The total volume of accounts receivable has remained virtually unchanged at $1.6 trillion, but this is a deceptive stability. Corporate accounts payable reached $650.9 billion, while the share of overdue obligations rose from 6.9% to 8.2%. Payment chains are breaking down across the entire economy.

The state’s interest rate policy the is the key mechanism of self-destruction. Average interest rates on business loans in 2025 remained at 18–25% per annum, while the profitability of most industries was 8–12%. At the same time, short-term deposits yielded 14–16%. The math is simple: paying contractors is unprofitable; keeping money in a deposit account is profitable. Companies are overwhelmingly choosing the second option, shifting the burden onto their partners in the supply chain.
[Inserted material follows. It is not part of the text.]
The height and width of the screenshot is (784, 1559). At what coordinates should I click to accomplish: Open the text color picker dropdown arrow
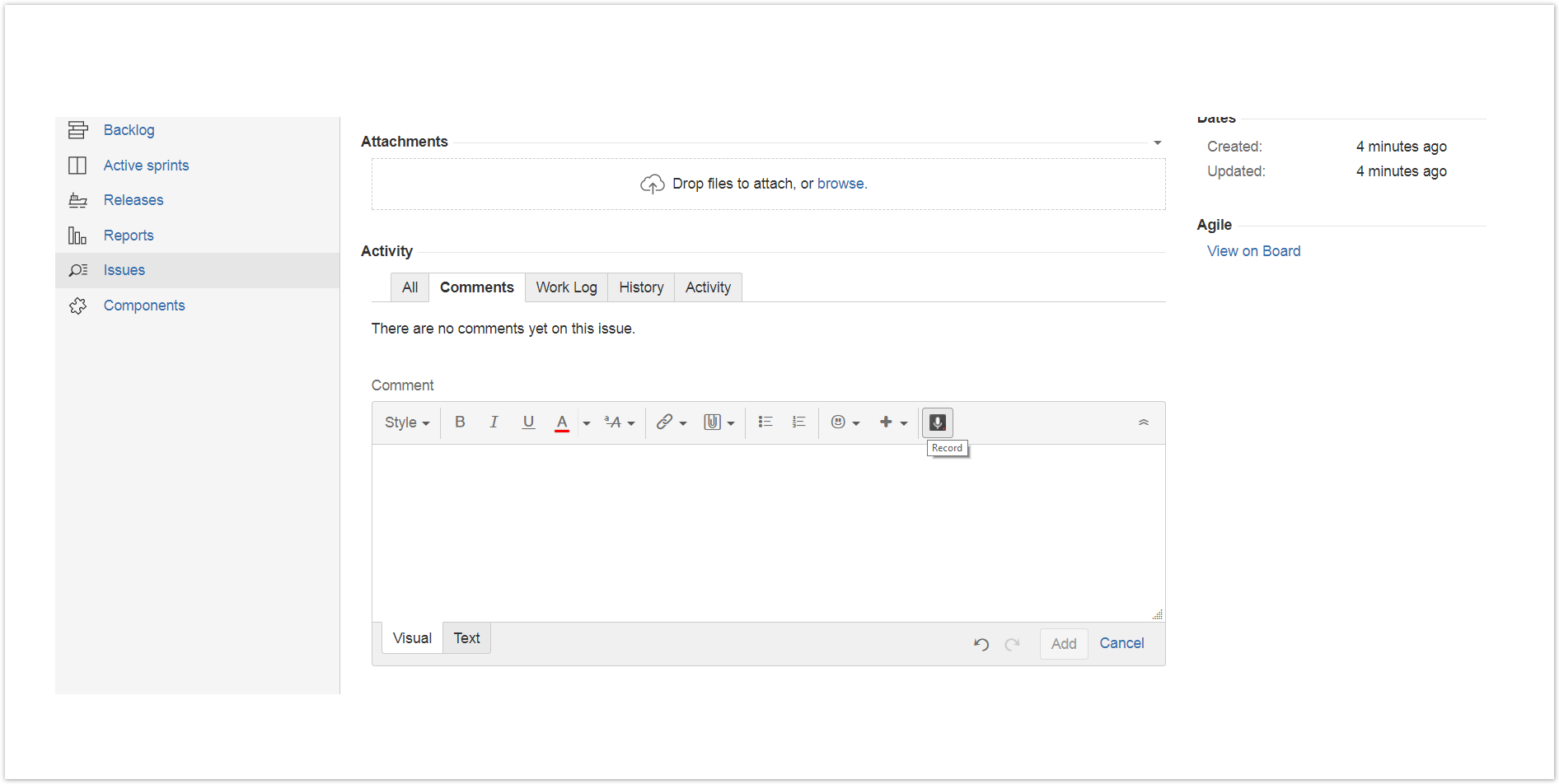587,423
The aggregate financial result of russian companies in 2025 fell to $352.1 billion – a 4% decline in nominal terms and nearly a 13% decline when adjusted for inflation. Businesses have become poorer, but their obligations to banks have not decreased.

As always, small and medium-sized businesses proved to be the most vulnerable. 31% of companies ended the year with significant unpaid bills from their counterparties, primarily government agencies, which is telling. For 19% of companies, invoices remained unpaid for over six months. The state, which is already draining resources through mobilization and defense spending, is also failing to pay its suppliers.
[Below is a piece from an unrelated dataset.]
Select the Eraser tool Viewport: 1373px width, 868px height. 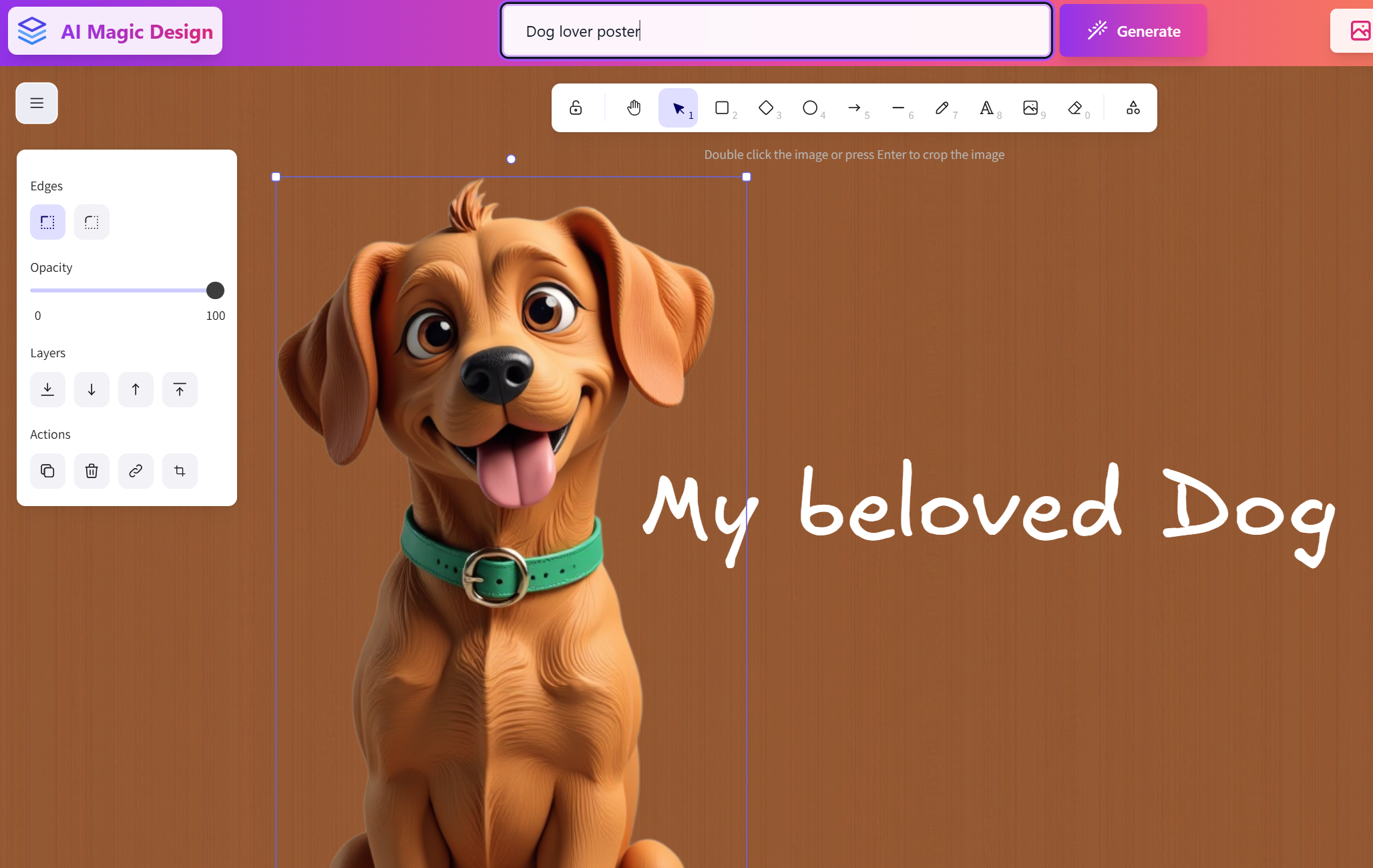pyautogui.click(x=1074, y=108)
While at the beginning of 2025, 27% of companies cited payment issues between counterparties as the main obstacle to their operations, by December that share had risen to 42.3%. The business environment is deteriorating faster than the kremlin can issue triumphant statements.

The pro-kremlin center for macroeconomic analysis and short-term forecasting notes an acceleration in the growth of non-payments since mid-2024 and acknowledges a shift in business behavior: companies are increasingly demanding prepayment. The market for mutual trust credit is exhausted.

According to analysts, defaults in russia’s corporate sector will become systemic. The state, which simultaneously keeps the key rate at a stifling level, fails to meet its own payment obligations, and absorbs human and financial resources for the war effort, is systematically destroying the conditions for normal economic activity.